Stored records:
..............................

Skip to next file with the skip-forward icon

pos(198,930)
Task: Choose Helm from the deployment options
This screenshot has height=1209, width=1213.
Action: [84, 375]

..............................

*ASSIGNMENT*. Could you print every record above exactly as it appears?

*TASK OUTPUT*.
Skip to next file with the skip-forward icon

pos(198,930)
Task: Choose Helm from the deployment options
This screenshot has height=1209, width=1213.
Action: [84, 375]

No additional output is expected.